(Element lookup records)

========================================================================

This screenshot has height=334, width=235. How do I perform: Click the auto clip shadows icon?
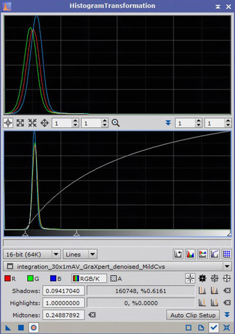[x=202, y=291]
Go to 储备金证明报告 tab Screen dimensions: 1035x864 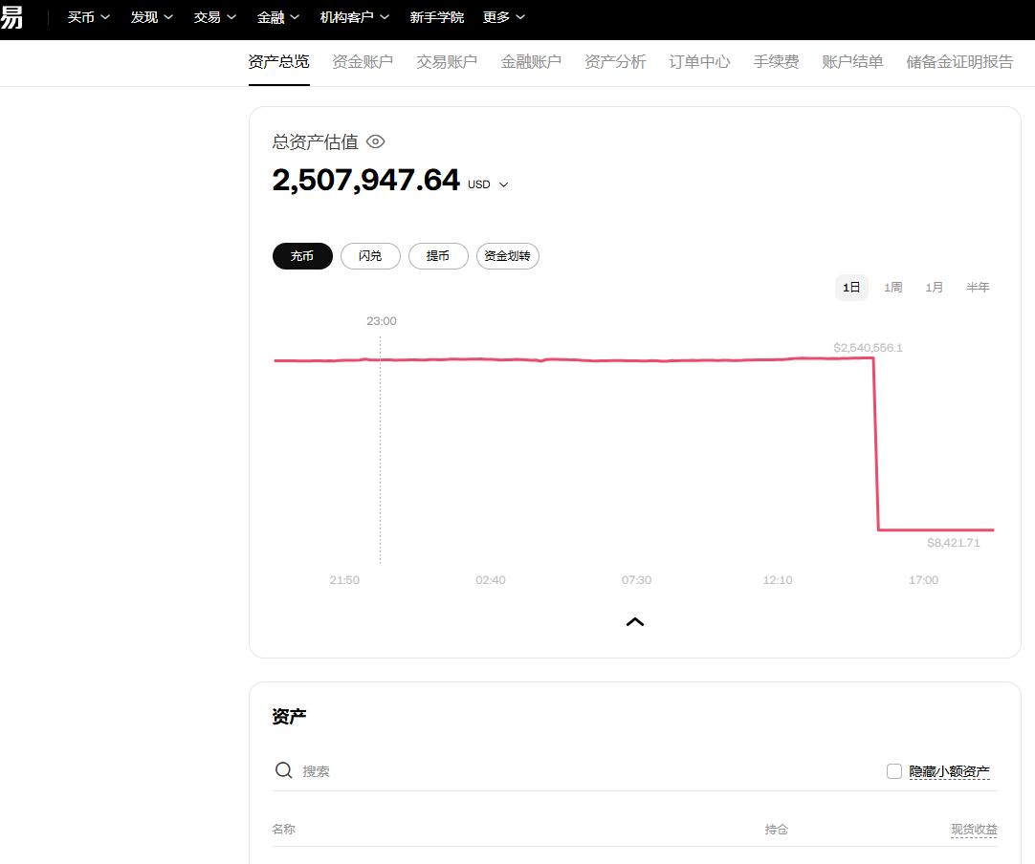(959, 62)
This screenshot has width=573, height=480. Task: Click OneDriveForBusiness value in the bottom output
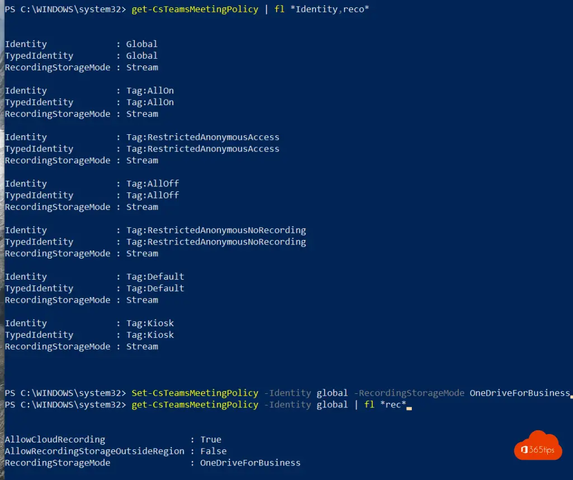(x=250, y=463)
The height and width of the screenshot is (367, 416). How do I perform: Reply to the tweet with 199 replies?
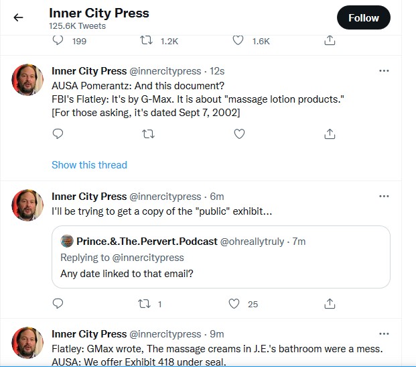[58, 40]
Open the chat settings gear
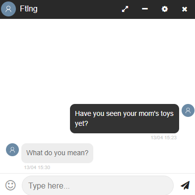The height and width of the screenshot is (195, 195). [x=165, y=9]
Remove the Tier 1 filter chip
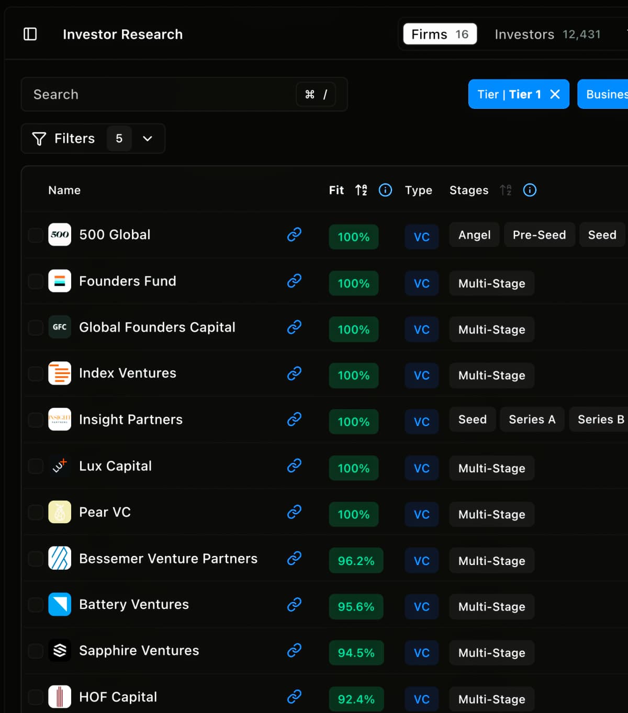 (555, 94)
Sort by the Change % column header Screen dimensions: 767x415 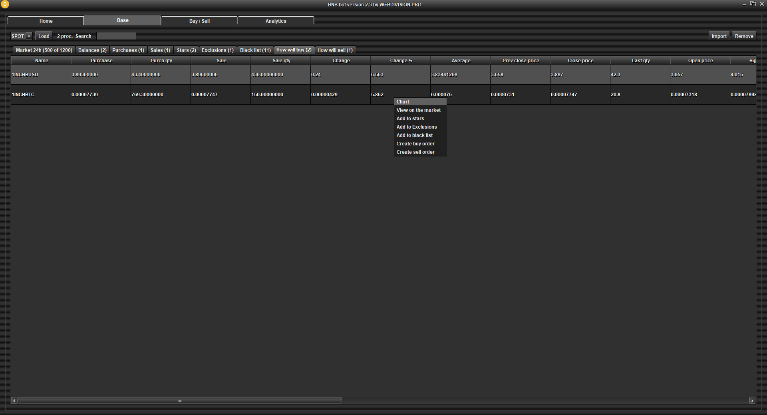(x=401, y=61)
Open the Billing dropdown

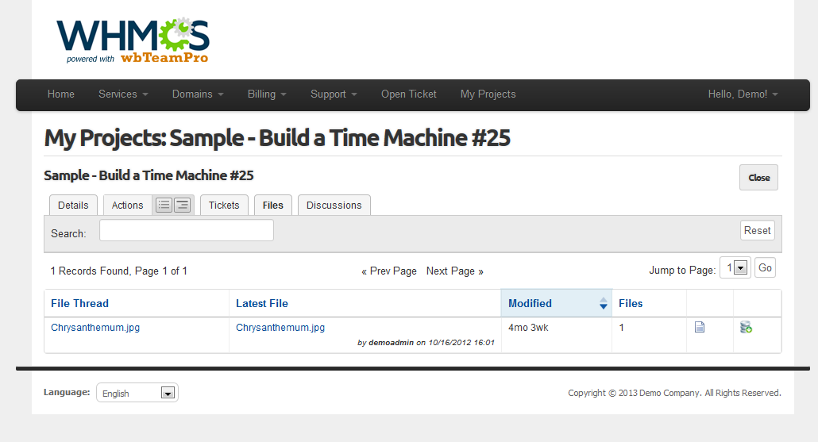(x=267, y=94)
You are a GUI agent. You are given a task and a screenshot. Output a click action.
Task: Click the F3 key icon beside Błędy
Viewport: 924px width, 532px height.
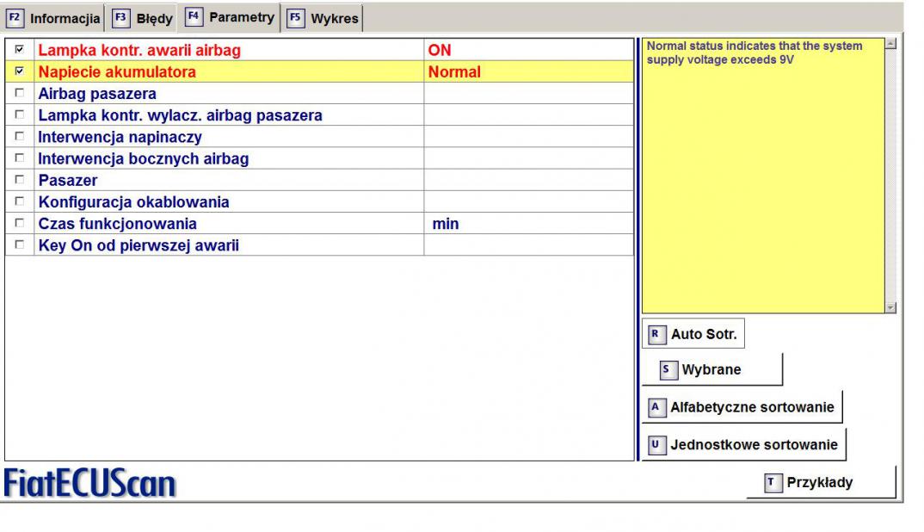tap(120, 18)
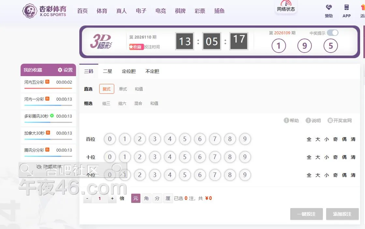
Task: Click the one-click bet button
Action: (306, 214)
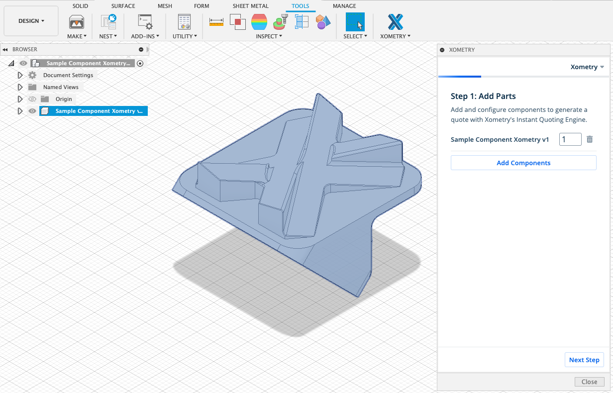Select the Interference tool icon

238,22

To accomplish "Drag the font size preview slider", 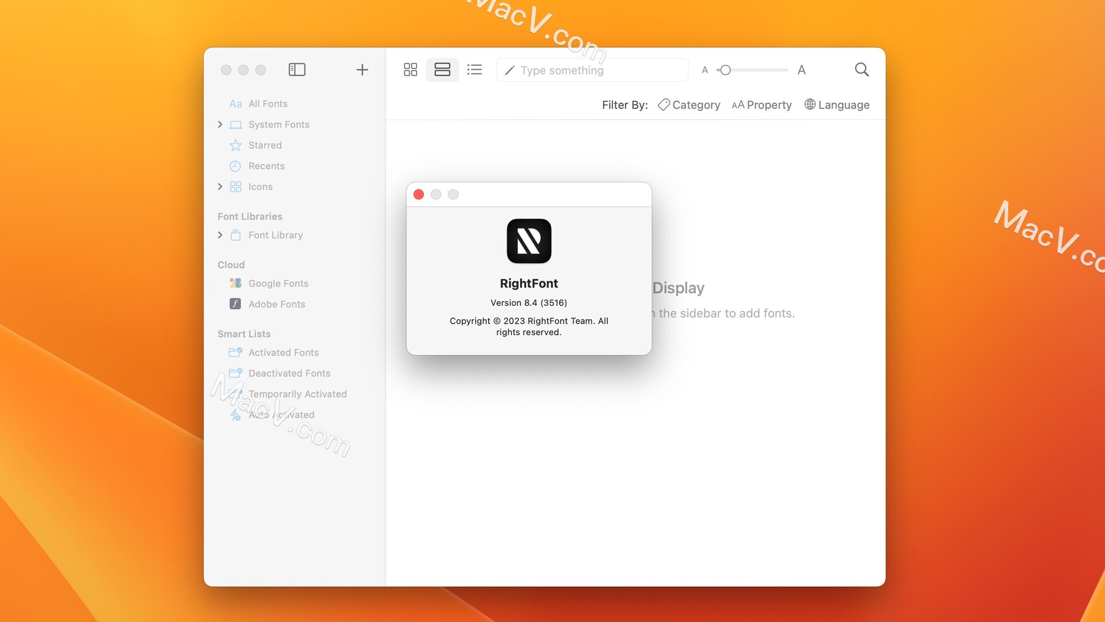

========================================================================

## [Set problem]
List each line above that contains the word "Open".

## [Exercise output]
Open the chat settings gear
Open the Billing dropdown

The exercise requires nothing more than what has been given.